Ses échanges avec Jean-Marc Conrad
« Je n’ai pas eu de contact téléphonique avec M. Conrad depuis qu’il est président de Nîmes. Je me souviens l’avoir rencontré trois-quatre fois lorsqu’il était à Arles-Avignon, par le biais des rencontres Caen-Arles-Avignon. De mémoire, cela s’est toujours bien passé, on n’a pas eu d’histoire ensemble. Je l’ai complètement perdu de vue après son passage à Arles-Avignon. La preuve, c’est que lorsque j’étais en garde à vue et qu’une policière a pris mon téléphone portable et mon répertoire téléphonique, le numéro de téléphone de Monsieur Conrad n’y était pas. Celui de M. Gazeau, qui était le président de Nîmes (avant Jean-Marc Conrad, ndlr), y était comme tous ceux des autres présidents. Je n’avais pas jugé nécessaire de supprimer celui de M. Gazeau pour mettre celui de M. Conrad. Quand il m’a appelé, de mémoire, il était en voiture. Il était sur l’autoroute entre Paris et Caen le jour du match (Caen-Nîmes). Et il me fait remarquer comme constat que, puisque ce match a lieu entre les deux dernières journées, ce sont des mathématiques de CE1, nous n’avons plus qu’un match à jouer. Je n’ai qu’une seule envie, c’est de gagner 3-0. Au minimum de gagner le match. Donc ce rappel a plutôt tendance à m’agacer un peu. Mais force est de constater qu’un point nous suffit. »

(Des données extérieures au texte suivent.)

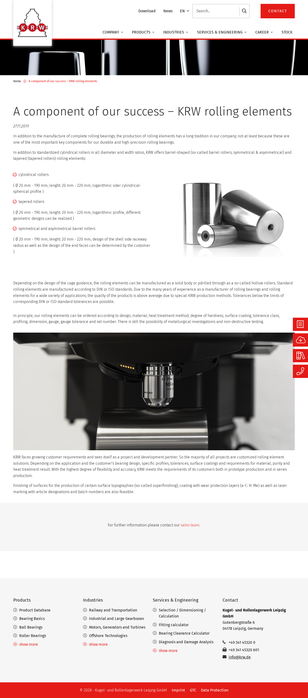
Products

Les palettes de vin offertes par Nîmes
« On ne m’achète pas, j’ai cette éducation-là. Il (Jean-Marc Conrad) peut m’appeler 10 fois, 20 fois… Il peut passer de trois à six cartons de bouteilles. Ma détermination, c’était de gagner. Ce n’est pas de l’agressivité envers M. Conrad ou Nîmes. C’est plus lié au sentiment qu’il y a eu un sentiment d’injustice au Stade Malherbe. Et on se disait que le meilleur moyen de lutter contre cette injustice, c’était de gagner. Je n’ai pas du tout pensé au vin. Le cadeau, je m’en fous. Je ne condamne pas la presse mais quand on voit le buzz que cela a fait, c’étaient des palettes entières qui arrivaient au Stade Malherbe de Caen... Et là j’étais embêté parce que je n’avais pas vu de vin. S’il y a eu plusieurs palettes, comment expliquer que je n’ai pas vu de vin ? Si j’en ai entendu parler ? Même pas. D’ailleurs « la commission Jaspard » est allée au fond des choses pour arriver à la conclusion qu’il y a eu trois cartons de six bouteilles à 1,70€ la bouteille. On est à 40€ (30,60€ en réalité). A la limite, il est même désobligeant de penser que les joueurs, le staff technique et moi-même, ayons été achetés pour 40€. C’est d’une débilité… C’est lamentable. En attendant cela a fait le buzz et c’est parti de tous les côtés. »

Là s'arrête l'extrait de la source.